Closed snobu closed 6 years ago
If you deploy on AKS and have GPUs on the node, according to the docs:
The appropriate CUDA libraries and debug tools will be available on the node at
/usr/local/nvidia
and must be mounted into the pod using the appropriate volume specification.
Note that you should specify both the volume mount and the GPU label to your deployment.
This is confusing as f###, who's in charge of GPU support, we need to sit down.. Cuda toolkit takes a dependency on the NVIDIA driver and because that's not installed by apt it completely ignores the mounted volume. My YoloLens is f#$&$. I'll try a different route, strace and ldd the deps and roll it into a big sushi roll right in the Dockerfile.
The fact that the toolkit is 1.2 GB in size and shipped as .deb doesn't help.
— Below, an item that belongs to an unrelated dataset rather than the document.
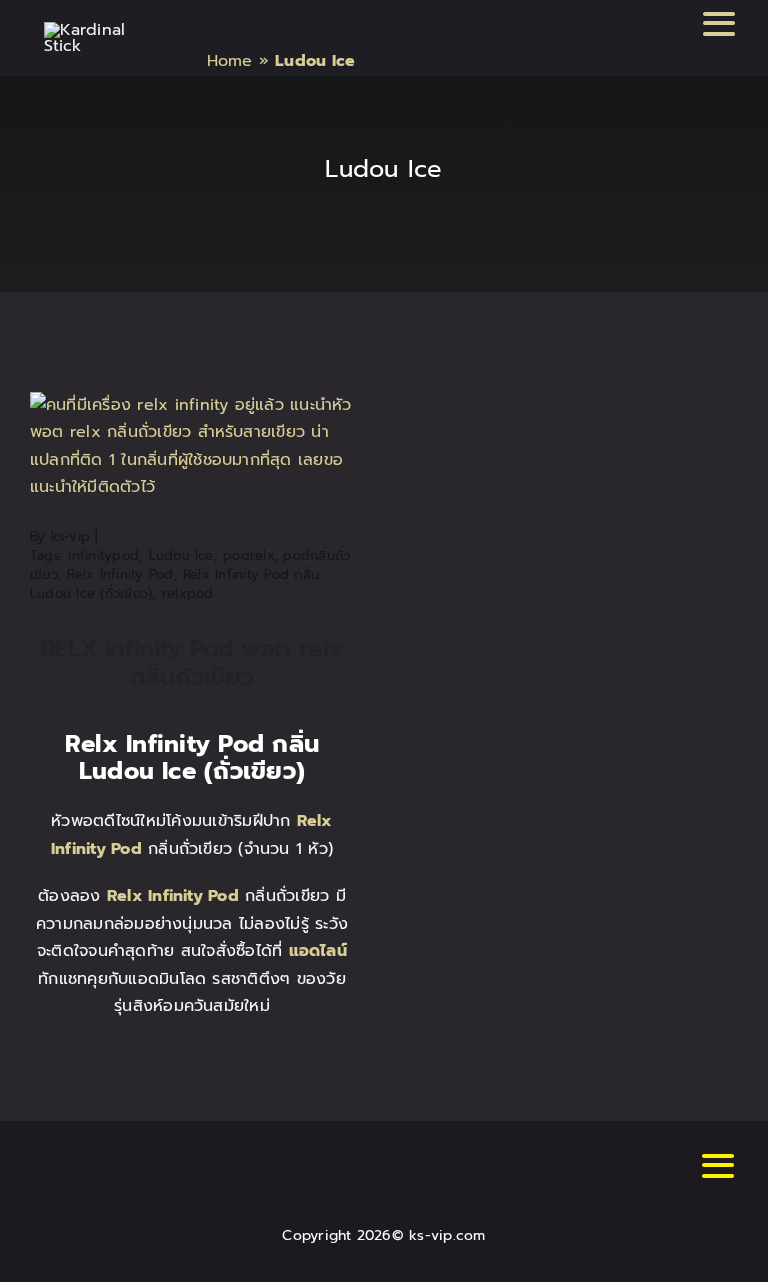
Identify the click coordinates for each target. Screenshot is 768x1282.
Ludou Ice (181, 555)
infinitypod (103, 555)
Whatever NVIDIA is smoking is quality stuff. Like if you were to rely on NVIDIA to intercept an Earth-vaporizing asteroid, we're all f####d cause the driver upload won't finish in time and you'll have to intercept in software mode.
Go ask the dinosaurs how that went.
Turns out AKS nodes have CUDA 8.0 support in the NVIDIA drivers and anything higher leads to panic. I've downgraded the FROM image to CUDA 8.0 and all seems good now.
Also, this is deprecated in favor of https://github.com/snobu/yololens
https://docs.microsoft.com/en-us/azure/aks/gpu-cluster.
@radu-matei, do GPU nodes come up naked or do they have the bare minimum, CUDA drivers + toolkit? Or is the container supposed to bring in the drivers? Is that even a thing? I'm confused.
This chart is adding new depths to my confusion -
Yes, i know i'm at Dockercon. The question stands.